Raising an ADHD child is not easy. But advocating for your ADHD child in school falls squarely under parental responsibility, therefore, the sooner you figure out how to be your child’s biggest advocate, the better off your child will be.
Attention Deficit Hyperactivity Disorder (ADHD) is the most commonly diagnosed behavioral disorder in childhood. People with ADHD have trouble paying attention, controlling impulsive behaviors, and in some cases, are overly active, according to the Center for Disease Control. The disorder affects about 9% of children between the ages of 4 and 17. And while Hispanic children are less likely to be diagnosed than white or black children, that doesn’t mean that the condition doesn’t affect our children. What happens is that some Hispanic families are less likely to seek medical assistance when children seem overactive or inattentive, and are more likely to chalk it up to them just being kids.
Read Related: What’s Behind the Huge Rise in ADHD Diagnoses?
IF YOUR CHILD HAS BEEN DIAGNOSED
Don’t be afraid to talk about it. Although the attitude of our community towards mental health and behavioral issues is slowly changing, many Hispanics still prefer to deal with certain issues in private, which puts us at a disadvantage when it comes to obtaining much needed help. Unless we are willing to be vocal, our ADHD children won’t be afforded all of the opportunities they deserve. Talk to your child’s teacher, principal, coach and other parents about steps that can be taken to help your kid. You can’t expect others to feel comfortable talking to you about potential problems or issues with your child if you don’t make it obvious that you are comfortable and your door is open.

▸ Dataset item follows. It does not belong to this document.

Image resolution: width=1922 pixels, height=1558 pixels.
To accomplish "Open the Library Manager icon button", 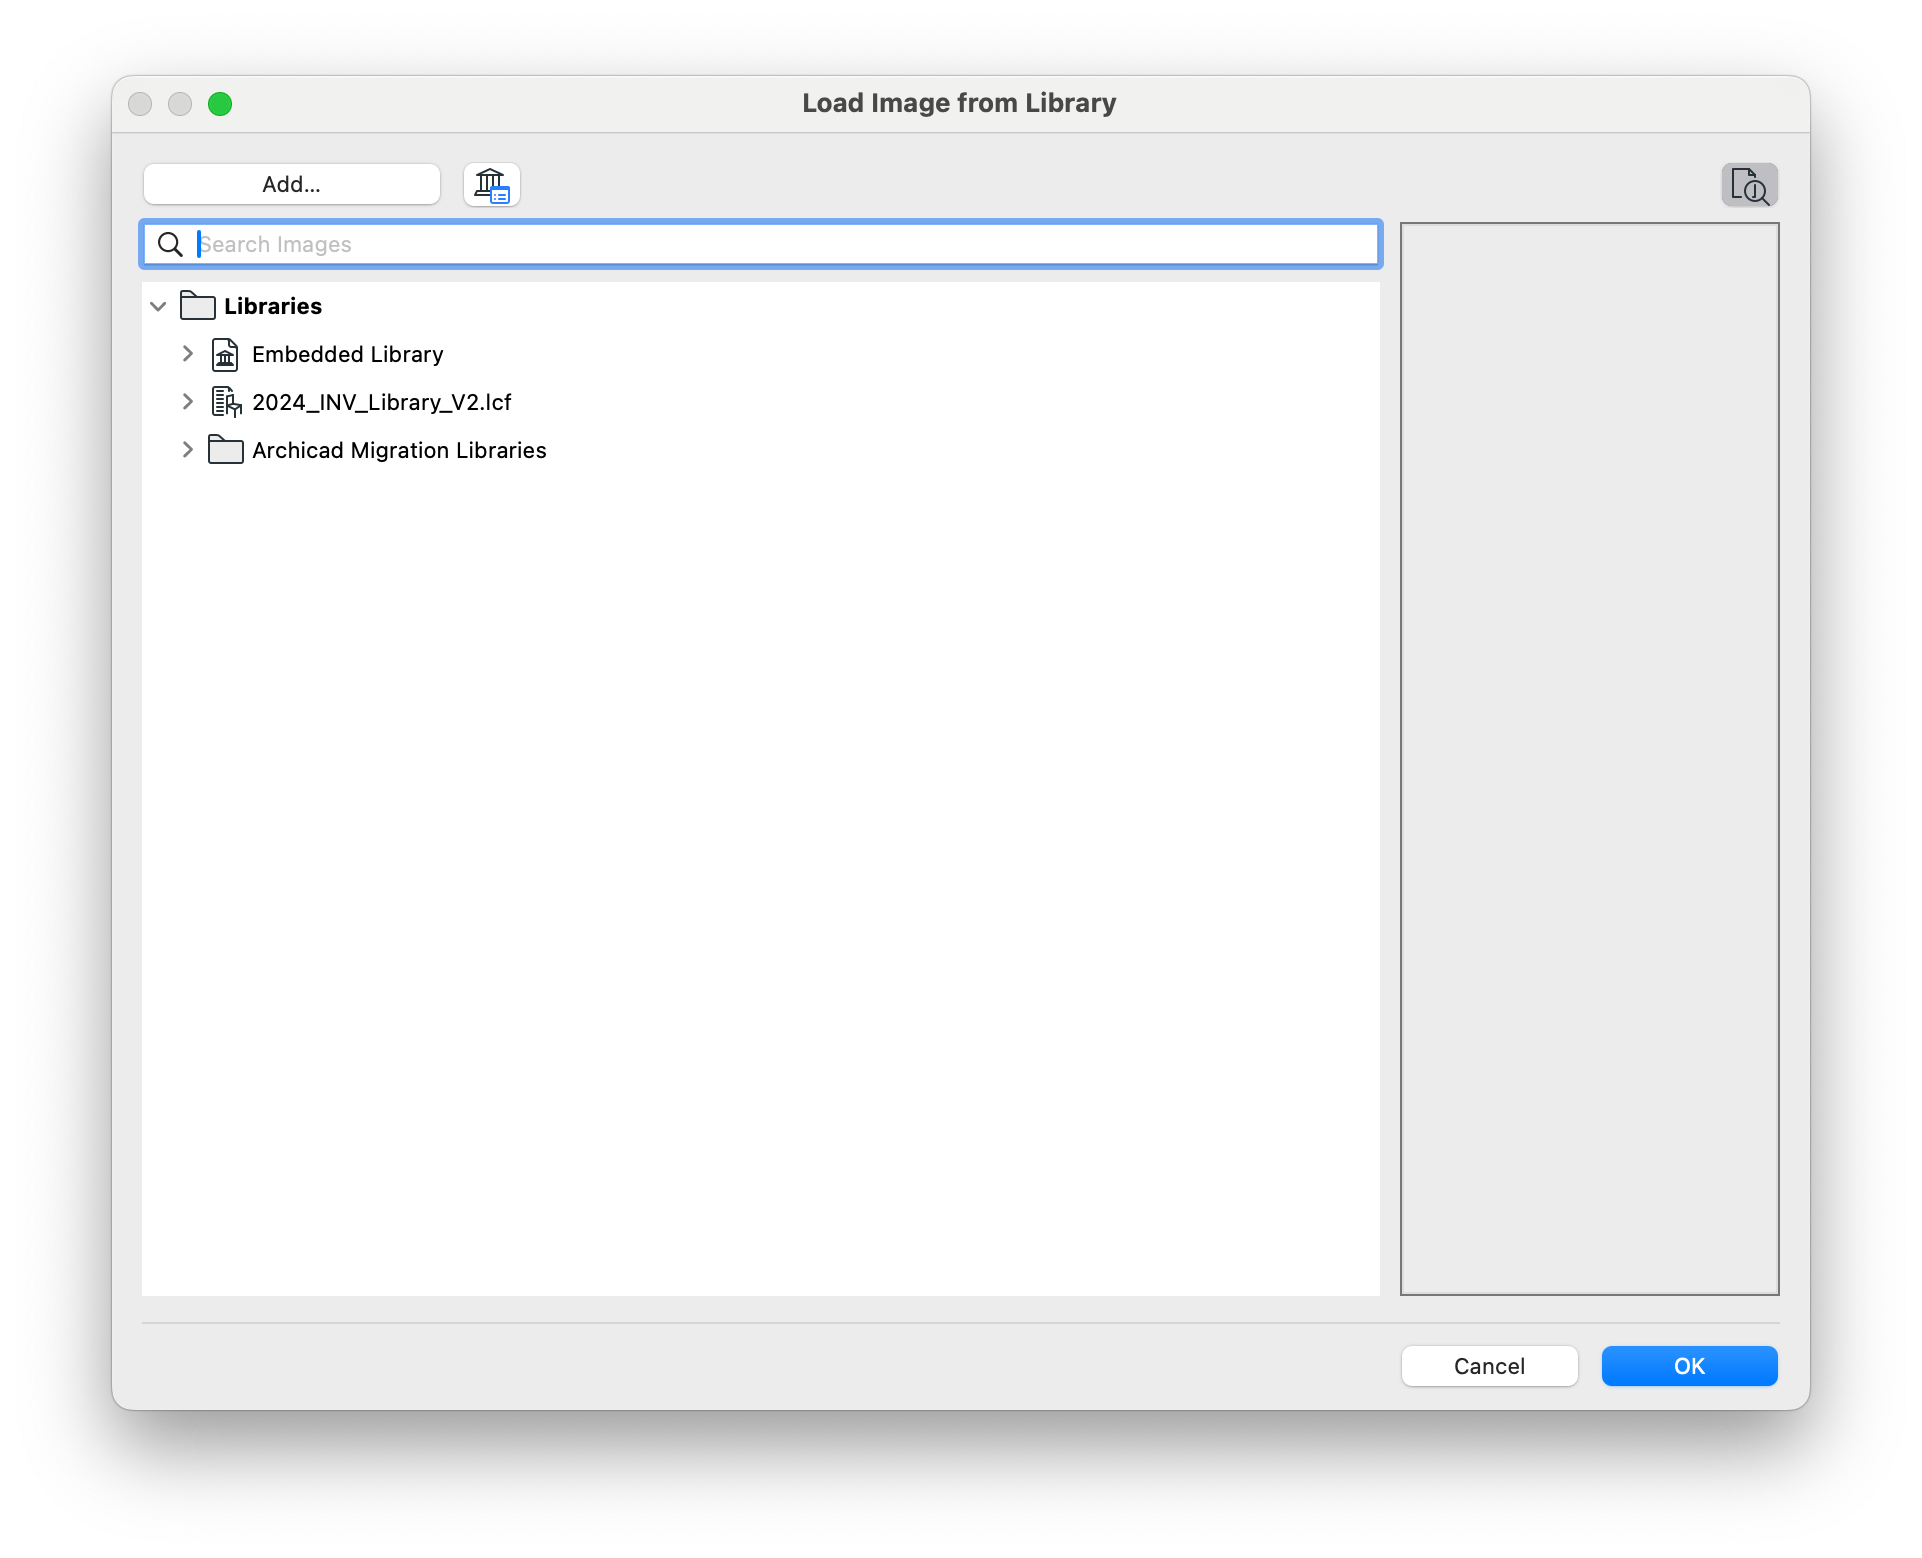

Get everyone involved and on the same page. Let school officials know of any lifestyle changes and if there is medication involved, keep them up to date with it too. Ask them to keep you informed of any noticeable differences in your child’s behavior. Ask the teacher for weekly phone meetings or emails to discuss what’s working and what’s not. Educate yourself so you can educate the other adults involved with your child on a daily basis. Be knowledgeable of what schools can do to help ADHD kids so you can ask for those benefits if your child’s needs aren’t being met. ADDers.org is a good resource.
Talk to your child. Ask if there are certain times of the day or certain situations that make it easier or harder to focus. If your child is concerned with specific issues, such as a desk assignment or the time allotted for tests, take your child seriously and address these issues with the teachers. Your child needs to know that you are there to help and to come to you with concerns.
Of course, we would like to see schools, teachers and coaches being proactive when dealing with ADHD children. But often they don’t know how to deal with them and already are stretched thin. The truth is that it is your responsibility as the parent of an ADHD child to stand up for your kid and ensure they are being given the best opportunities for learning and advancement. The more you know about the condition the better you’ll be able to help others, including your child, understand that ADHD, while uncurable, can be successfully managed.